> Work request
I would like the lines below, from the one with "Select the Maluku Utara bar" through the one with "Given: Open the 1 day timeframe selector", copied exactly and without any pictures.

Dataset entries
———

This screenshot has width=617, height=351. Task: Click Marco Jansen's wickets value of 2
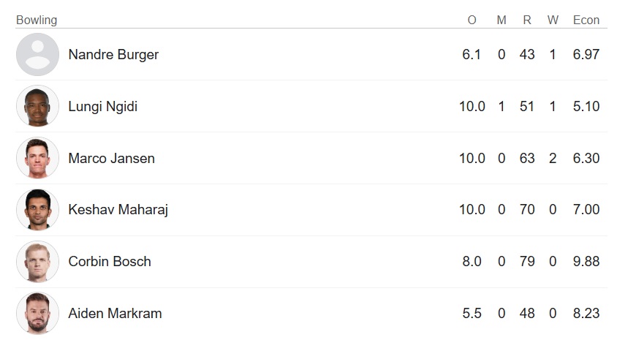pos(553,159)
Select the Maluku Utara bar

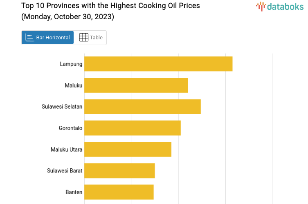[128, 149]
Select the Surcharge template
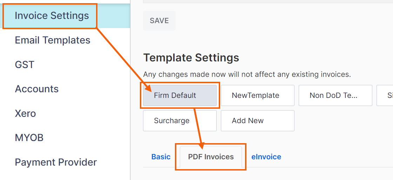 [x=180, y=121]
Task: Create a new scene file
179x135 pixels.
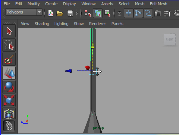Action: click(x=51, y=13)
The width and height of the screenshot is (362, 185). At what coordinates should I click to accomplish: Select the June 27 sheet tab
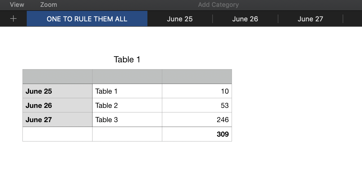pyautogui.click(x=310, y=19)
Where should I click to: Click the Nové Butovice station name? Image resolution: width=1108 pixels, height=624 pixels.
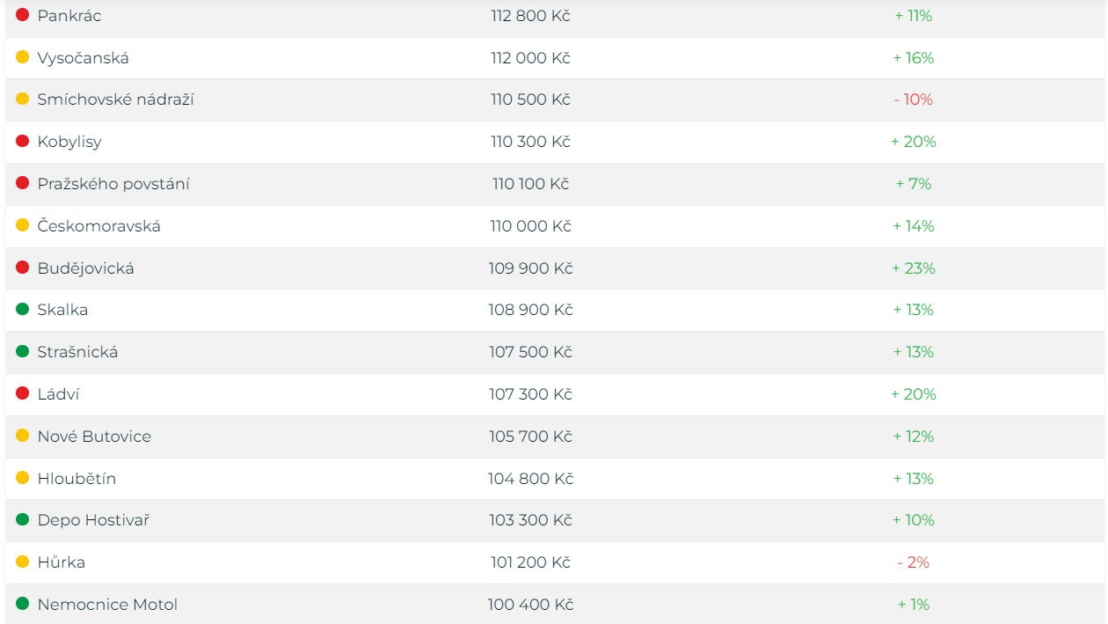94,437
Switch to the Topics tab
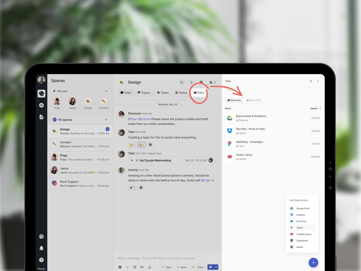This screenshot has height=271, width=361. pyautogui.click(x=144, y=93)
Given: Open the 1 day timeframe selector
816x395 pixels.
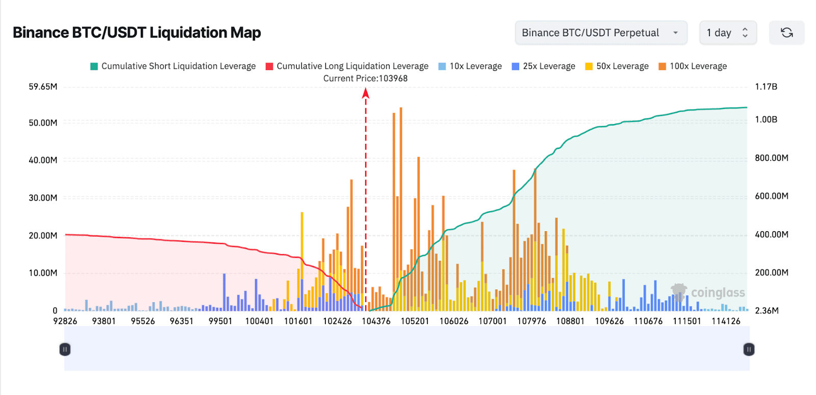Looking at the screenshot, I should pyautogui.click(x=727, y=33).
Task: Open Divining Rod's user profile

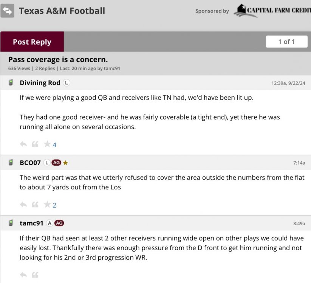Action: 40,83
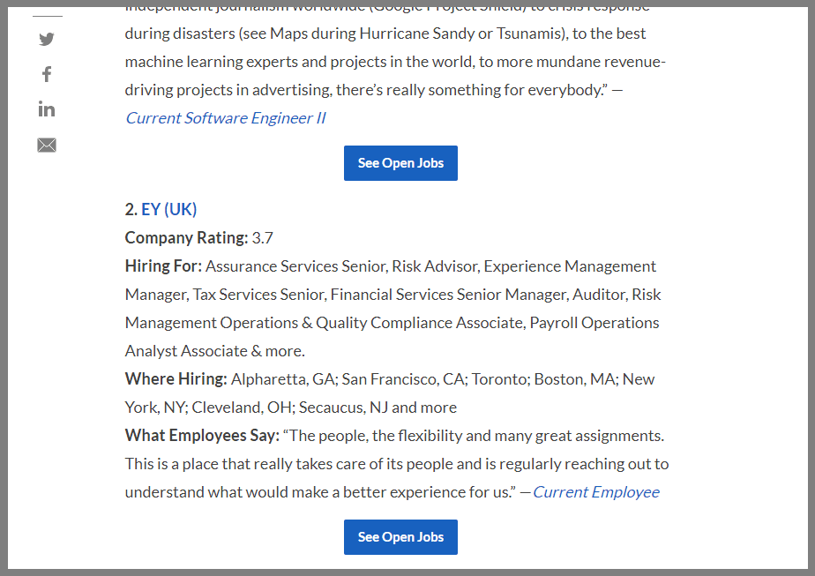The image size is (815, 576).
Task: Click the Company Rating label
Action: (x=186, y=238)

———

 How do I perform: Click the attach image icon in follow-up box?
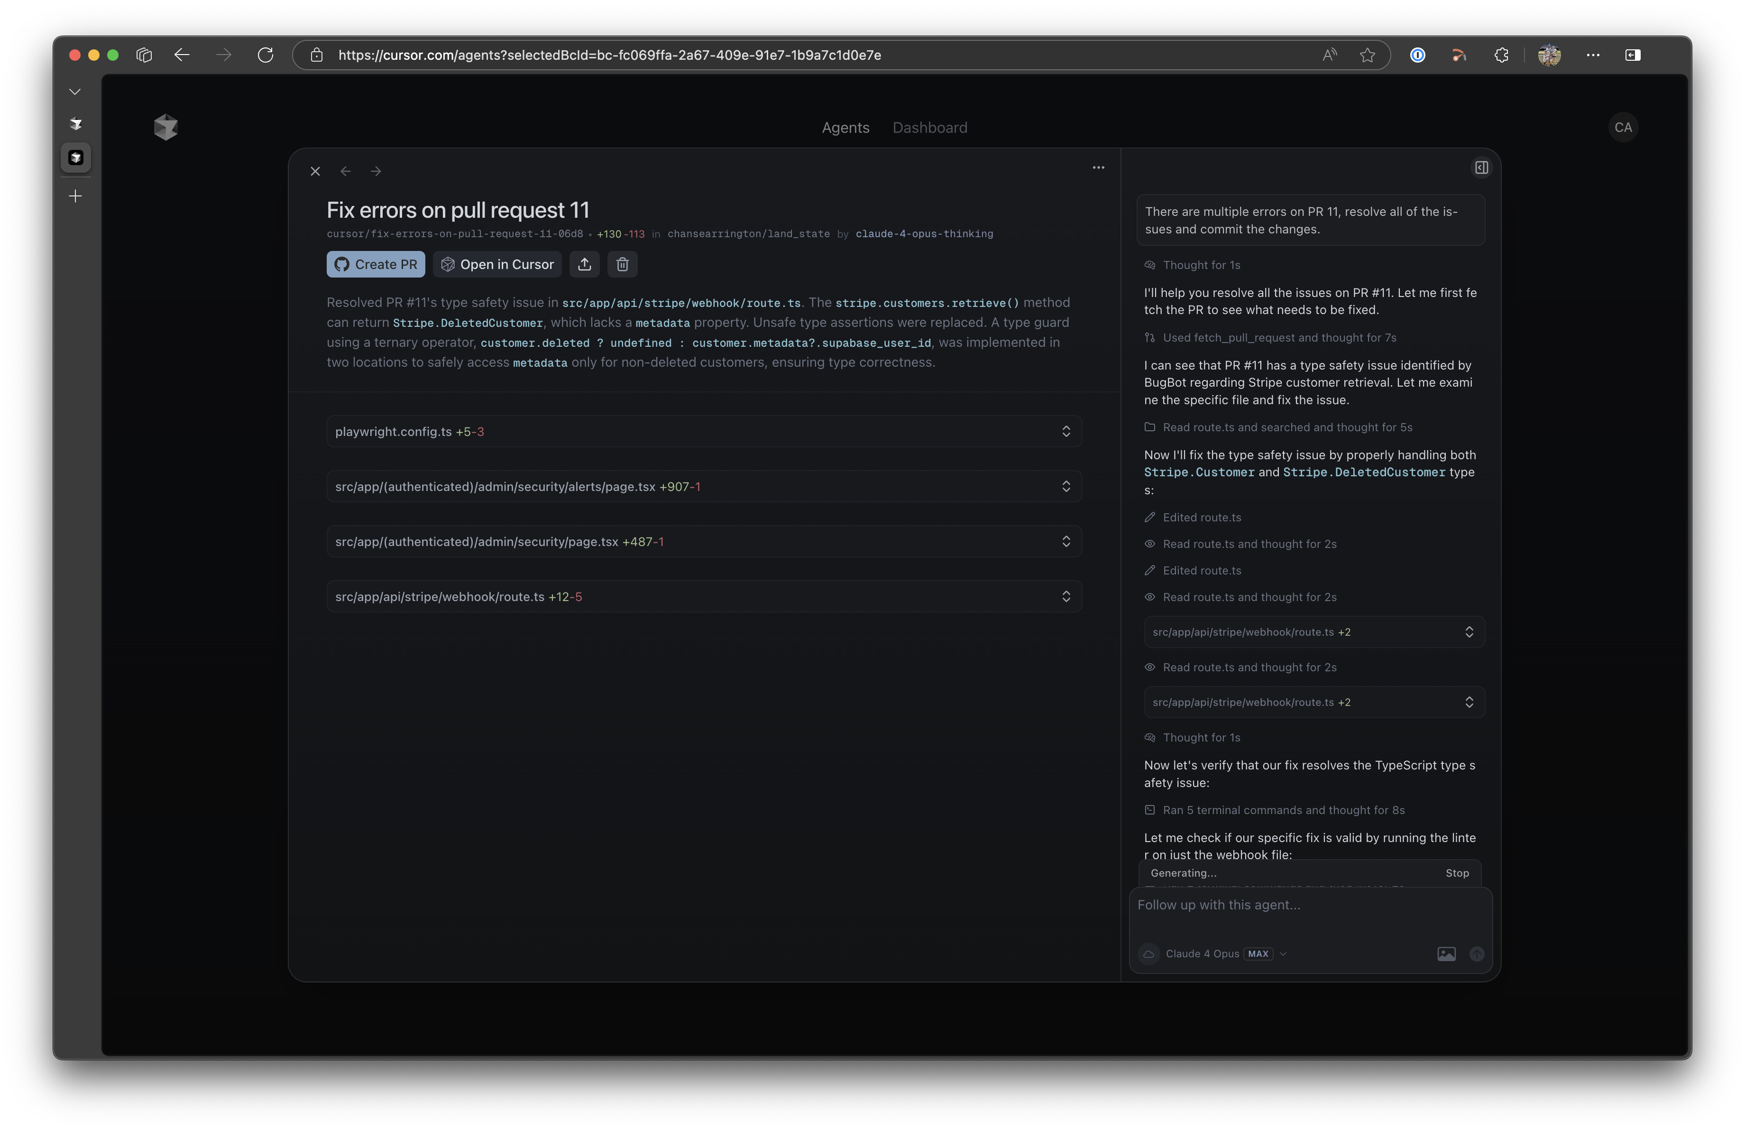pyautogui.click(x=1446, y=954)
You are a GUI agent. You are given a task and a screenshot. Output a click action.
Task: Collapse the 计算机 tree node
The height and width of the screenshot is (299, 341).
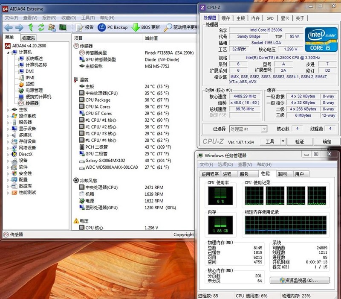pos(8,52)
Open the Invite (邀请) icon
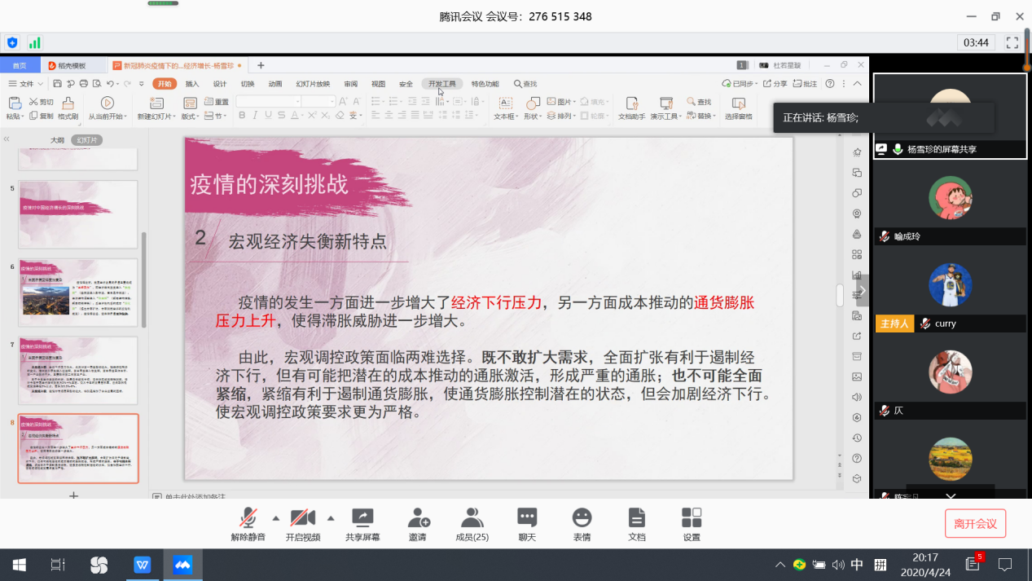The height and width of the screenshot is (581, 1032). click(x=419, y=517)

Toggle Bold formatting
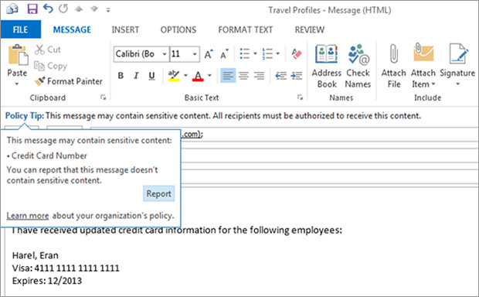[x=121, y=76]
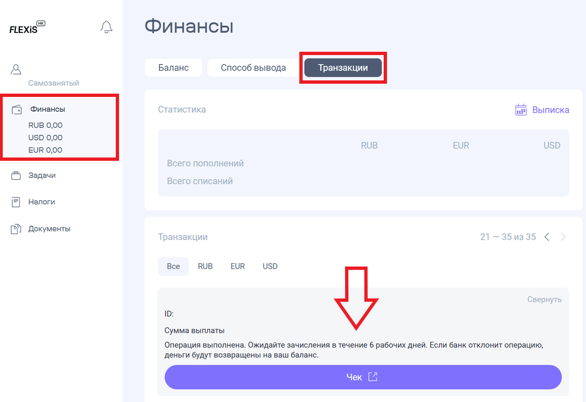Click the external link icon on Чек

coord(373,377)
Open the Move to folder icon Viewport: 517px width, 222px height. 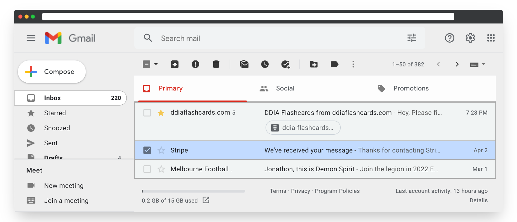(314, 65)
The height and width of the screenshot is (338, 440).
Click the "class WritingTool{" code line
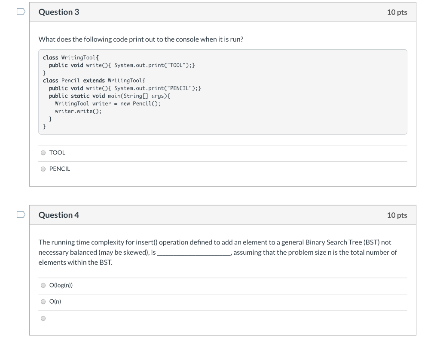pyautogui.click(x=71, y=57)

———

> Written answer
Select the Maluku Utara bar

[128, 149]
Select the Surcharge template
 [x=180, y=121]
Task: Create a new scene file
179x135 pixels.
Action: click(x=51, y=13)
The width and height of the screenshot is (362, 185). At what coordinates should I click to accomplish: Select the June 27 sheet tab
pyautogui.click(x=310, y=19)
Where should I click to: Click the Nové Butovice station name? Image resolution: width=1108 pixels, height=624 pixels.
94,437
Switch to the Topics tab
This screenshot has height=271, width=361. pyautogui.click(x=144, y=93)
Given: Open the 1 day timeframe selector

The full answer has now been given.